March 4, 2004 (Ira Pilgrim)

Corporations

Corporation, n. An ingenious device for obtaining individual profit without individual responsibility.

Ambrose Bierce, 1911

What prompted this column was a newspaper article about American Airlines. Faced with bankruptcy they convinced their employees to take pay cuts. At the same time, they set up fat bonuses for their top executives. They rescinded the bonuses in response to the outrage of their employees, who found out about it only after they had made wage concessions. The CEO Donald Carty would have gotten $1.6 million. In the last few years, hardly a month goes by without a similar story about one corporation or another being milked by its chief executives.
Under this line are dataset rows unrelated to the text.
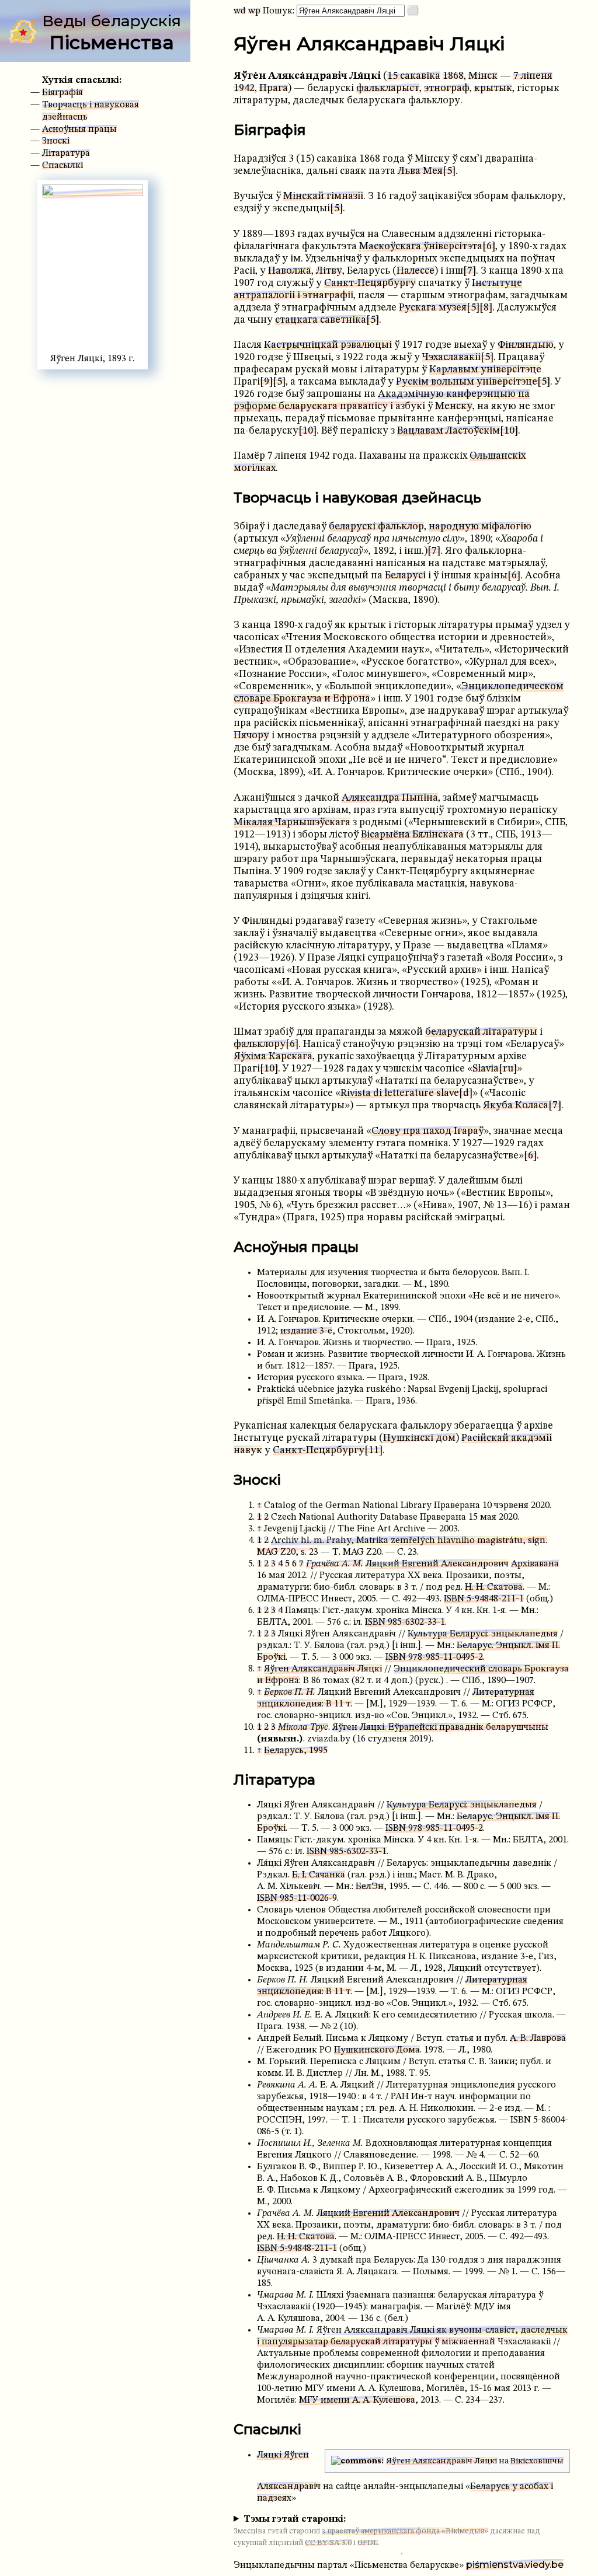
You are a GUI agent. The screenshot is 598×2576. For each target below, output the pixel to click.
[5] (449, 171)
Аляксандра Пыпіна (390, 798)
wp (254, 11)
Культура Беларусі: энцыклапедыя (483, 1634)
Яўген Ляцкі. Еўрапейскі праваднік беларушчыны (440, 1727)
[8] (485, 308)
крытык (493, 88)
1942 (244, 88)
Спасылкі (62, 165)
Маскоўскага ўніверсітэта (420, 247)
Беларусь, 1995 (296, 1750)
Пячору (251, 736)
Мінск (483, 76)
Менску (453, 406)
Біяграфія (62, 92)
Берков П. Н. (289, 1692)
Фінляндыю (526, 345)
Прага (273, 88)
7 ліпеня (532, 76)
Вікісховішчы (537, 2461)
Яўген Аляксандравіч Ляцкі (323, 1669)
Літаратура (66, 153)
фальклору (260, 1044)
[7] (469, 271)
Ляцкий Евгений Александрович (437, 1564)
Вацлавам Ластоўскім (448, 431)
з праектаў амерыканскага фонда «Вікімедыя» (405, 2531)
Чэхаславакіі (451, 357)
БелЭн (370, 1886)
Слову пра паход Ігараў (427, 1131)
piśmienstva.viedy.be (515, 2564)
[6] (488, 247)
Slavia (485, 1069)
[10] (307, 431)
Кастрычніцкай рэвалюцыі (328, 345)
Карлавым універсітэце (485, 370)
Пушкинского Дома (377, 2050)
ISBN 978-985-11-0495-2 (434, 1657)
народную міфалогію (480, 527)
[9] (266, 382)
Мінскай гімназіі (323, 196)
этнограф (447, 88)
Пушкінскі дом (419, 1438)
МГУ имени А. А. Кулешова (357, 2400)
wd (240, 11)
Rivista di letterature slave (399, 1093)
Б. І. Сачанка (318, 1875)
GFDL (367, 2543)
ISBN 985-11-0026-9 (297, 1898)
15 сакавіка (413, 76)
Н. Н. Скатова (494, 1587)
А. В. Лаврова (538, 2038)
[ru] (508, 1069)
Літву (329, 271)
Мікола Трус (303, 1727)
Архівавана (535, 1564)
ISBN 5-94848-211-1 (484, 1599)
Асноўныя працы (79, 129)
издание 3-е (306, 1331)
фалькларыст (387, 88)
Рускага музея (433, 308)
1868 (453, 76)
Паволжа (289, 271)
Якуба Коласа (515, 1106)
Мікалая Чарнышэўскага (292, 823)
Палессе (415, 271)
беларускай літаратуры (481, 1032)
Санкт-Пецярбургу (370, 283)
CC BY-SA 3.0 (328, 2543)
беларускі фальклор (376, 527)
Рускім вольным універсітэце (466, 382)
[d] (465, 1093)
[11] (373, 1450)
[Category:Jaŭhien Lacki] (357, 2461)
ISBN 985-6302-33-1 (405, 1622)
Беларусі (405, 576)
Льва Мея (420, 171)
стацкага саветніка (320, 320)
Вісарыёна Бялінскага (412, 835)
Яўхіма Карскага (273, 1057)
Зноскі (55, 141)
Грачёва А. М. (334, 1564)
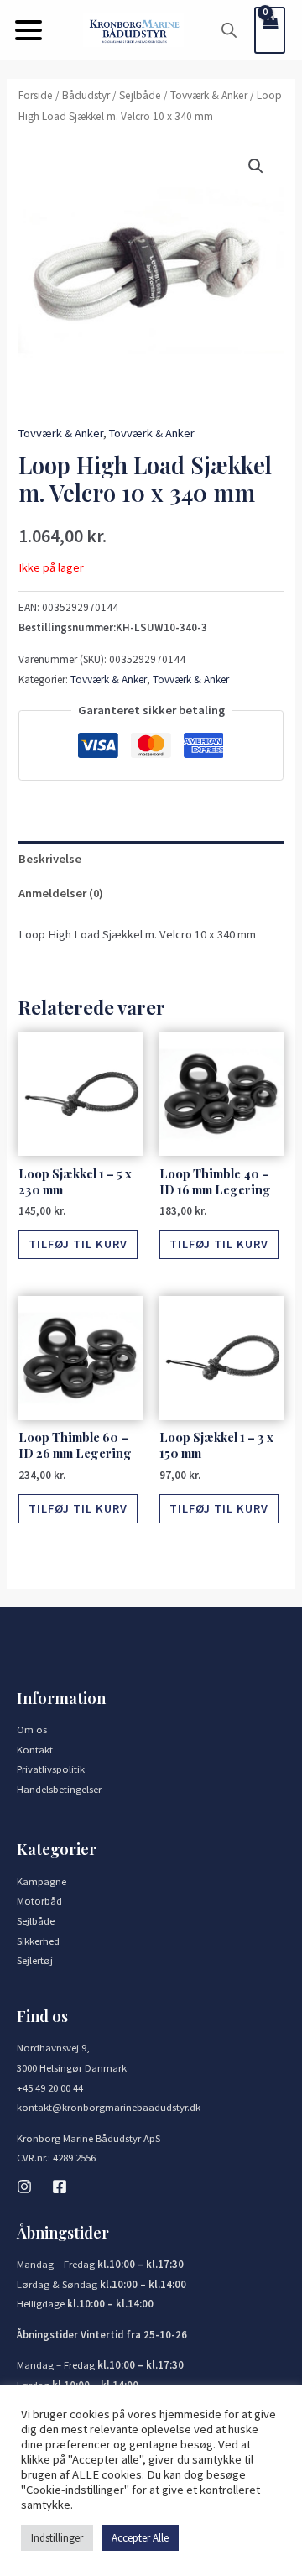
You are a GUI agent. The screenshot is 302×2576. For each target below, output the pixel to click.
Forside (35, 95)
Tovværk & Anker (208, 95)
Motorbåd (39, 1900)
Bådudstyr (86, 95)
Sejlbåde (140, 95)
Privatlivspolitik (51, 1768)
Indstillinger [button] (57, 2538)
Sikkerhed (38, 1940)
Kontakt (35, 1749)
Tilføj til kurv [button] (78, 1243)
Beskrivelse (49, 858)
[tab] (150, 858)
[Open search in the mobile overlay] (229, 30)
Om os (32, 1729)
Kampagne (41, 1881)
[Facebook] (59, 2186)
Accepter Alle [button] (140, 2538)
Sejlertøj (35, 1960)
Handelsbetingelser (59, 1788)
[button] (28, 30)
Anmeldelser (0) (60, 893)
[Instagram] (24, 2186)
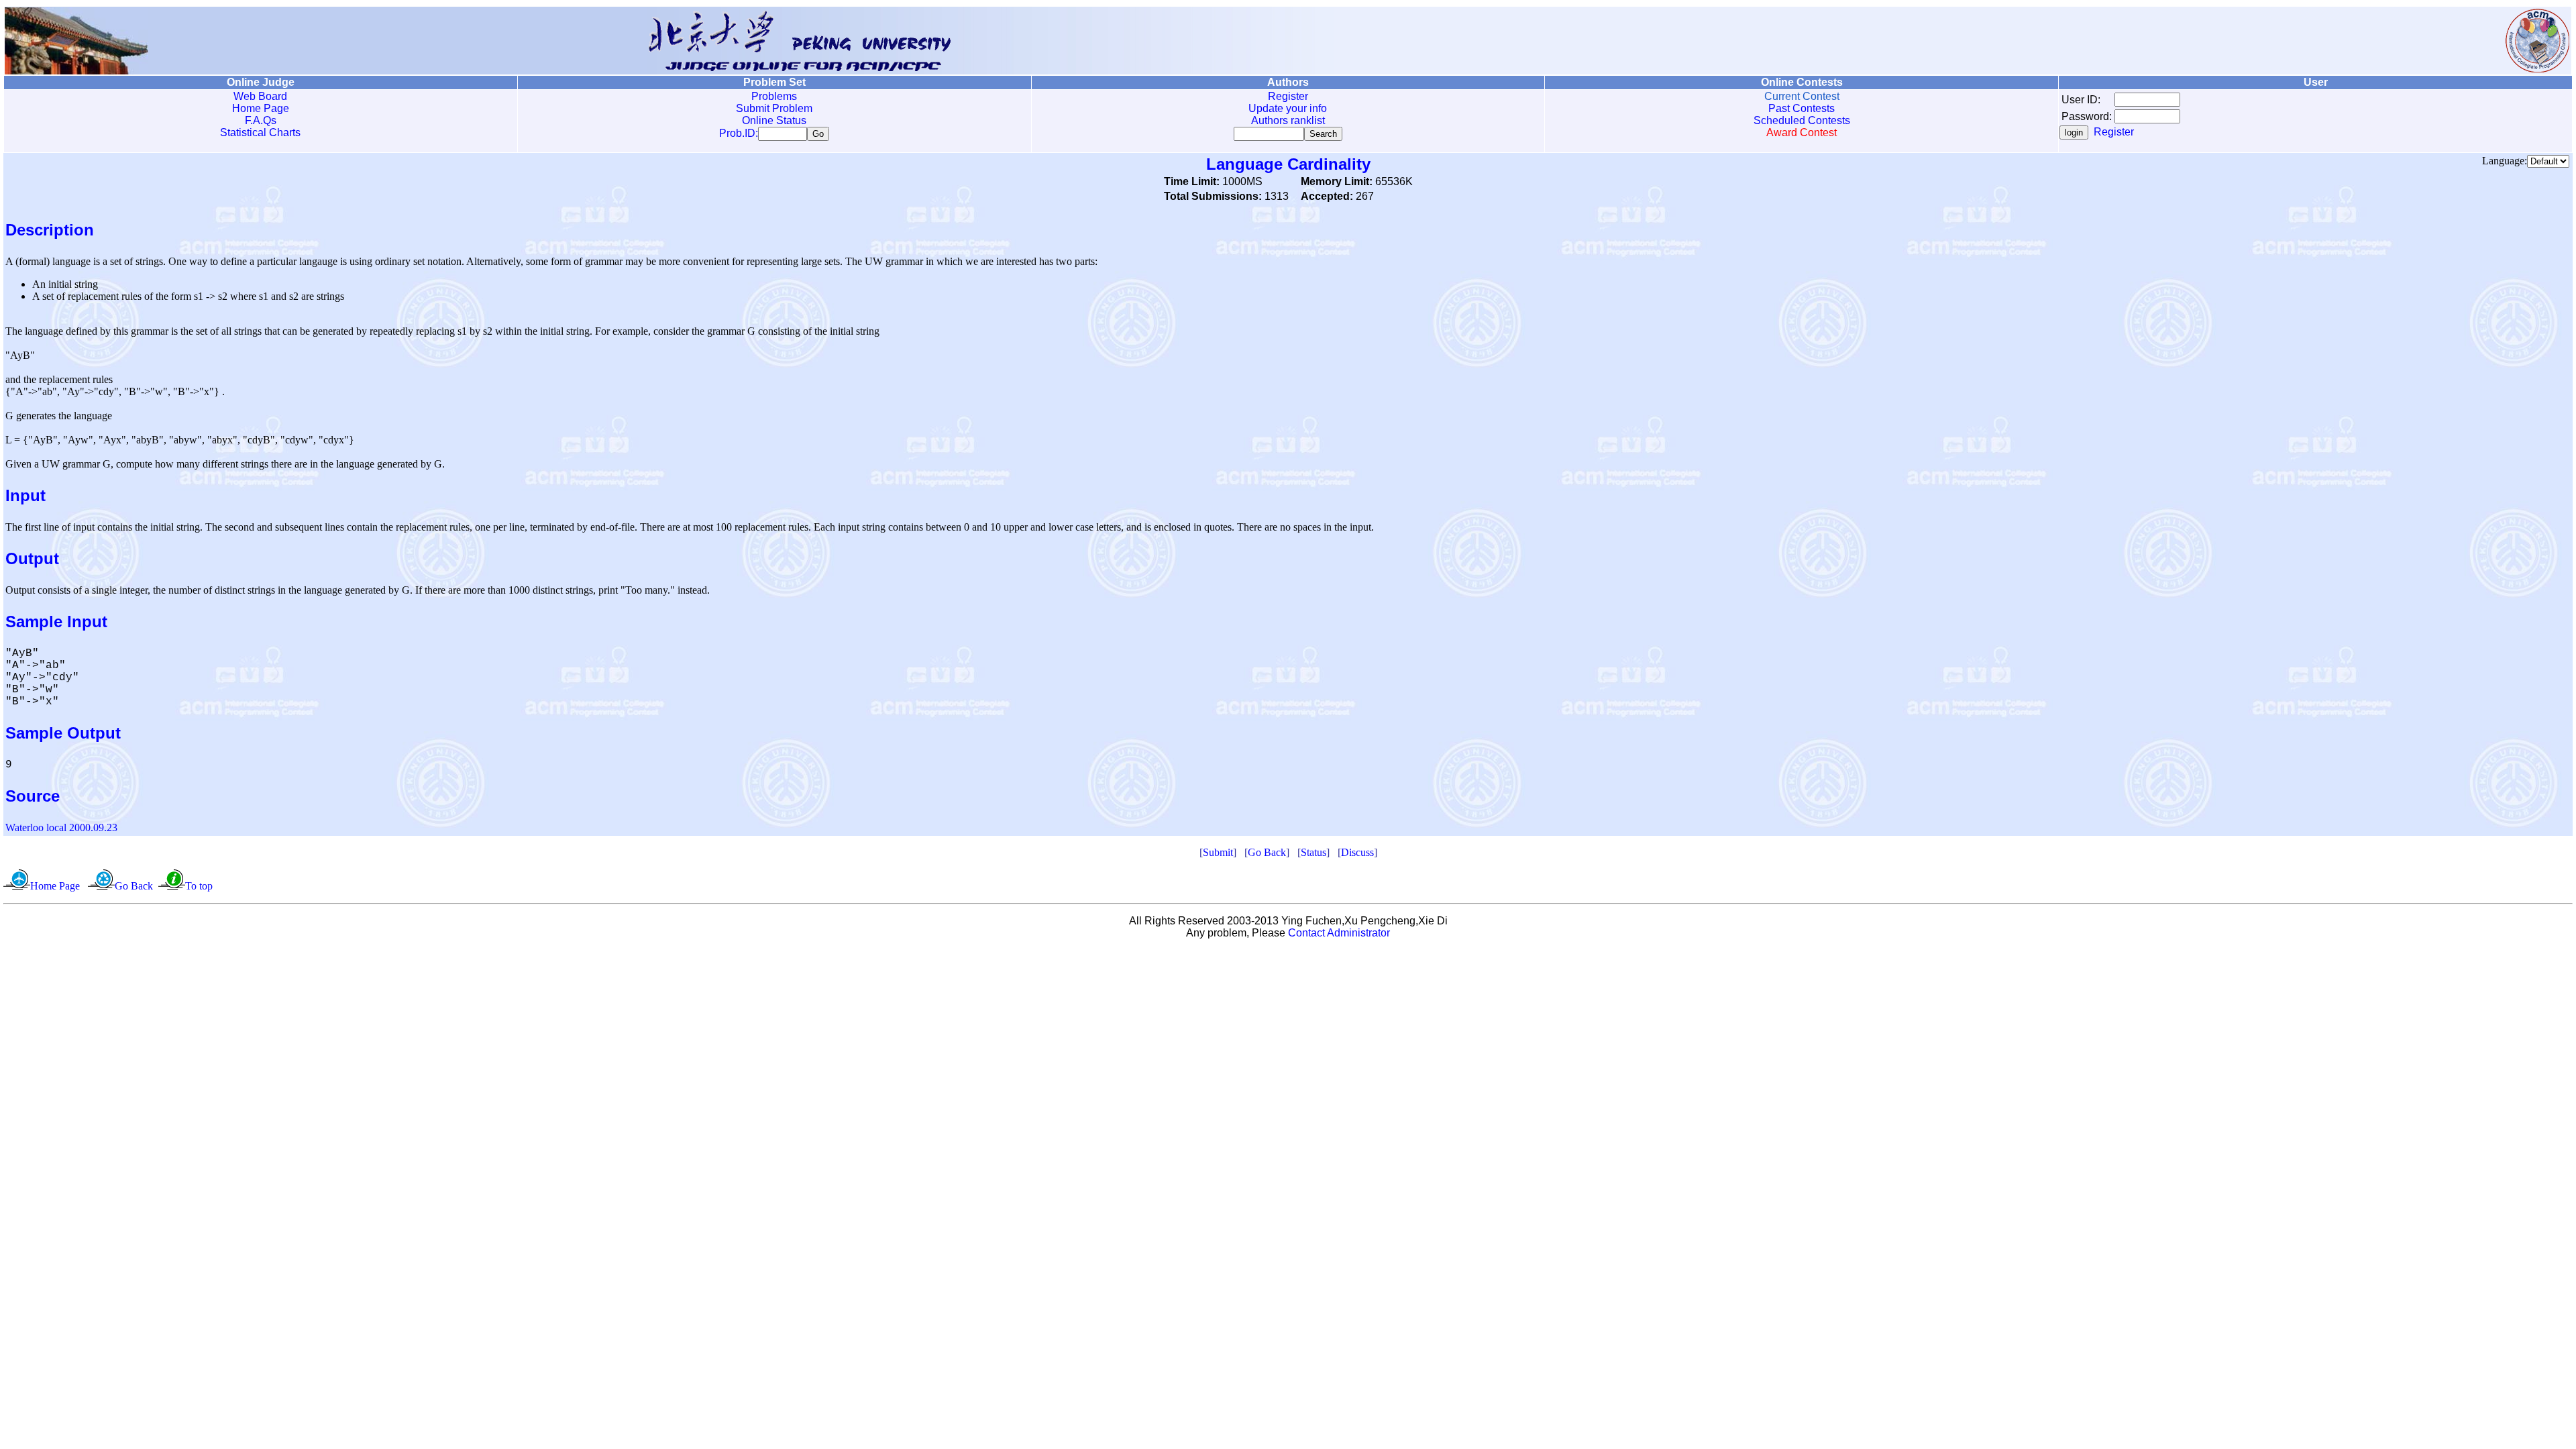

Many years ago, Robert Townsend refused a fat salary from Avis, a company that was approaching bankruptcy at that time. He was a major factory in turning the company around. In the process he authored a best selling book, Up The Organization. I assume that he accepted a fat salary after the company was on its feet. I doubt that this would happen today since many executives in this country seem to be out for everything that they can get, whether they earned it or not. It borders on larceny. However, there are no laws against unbridled greed and there never have been.

I read about several corporations that were fined millions of dollars for swindling their clients. What will multimillion dollar fines do? The answer is "absolutely nothing!" Why? Because a corporation can't be punished. You can't send a corporation to prison for swindling people. You can get money out of the corporation, but that is all. Will it discourage crime? Of course not. Why? Because the people responsible for it do not experience any real loss, discomfort or pain.

Basically, it is not the corporation that commits a crime. A corporation can't commit a crime and can't be punished. Corporations don't cheat people, people cheat people. If you want to prevent the cheating of people, you have to punish the people who do the cheating. If you fine a corporation, the crooks not only go scot-free, but they are encouraged to cheat people again and again and again. And they do!

We can assume that many of the corporate executives who swindled their clients, employees and retirees are still on the job. If they are not on the job, they are living in luxury at home. We can be reasonably sure that some corporate executives will continue to do the same thing if they think that they can get away with it.

The problem of executive crime is not a new one. Is it possible to put a stop to it? Woodrow Wilson said that, "The way to stop financial joy-riding is to arrest the chauffeur, not the automobile."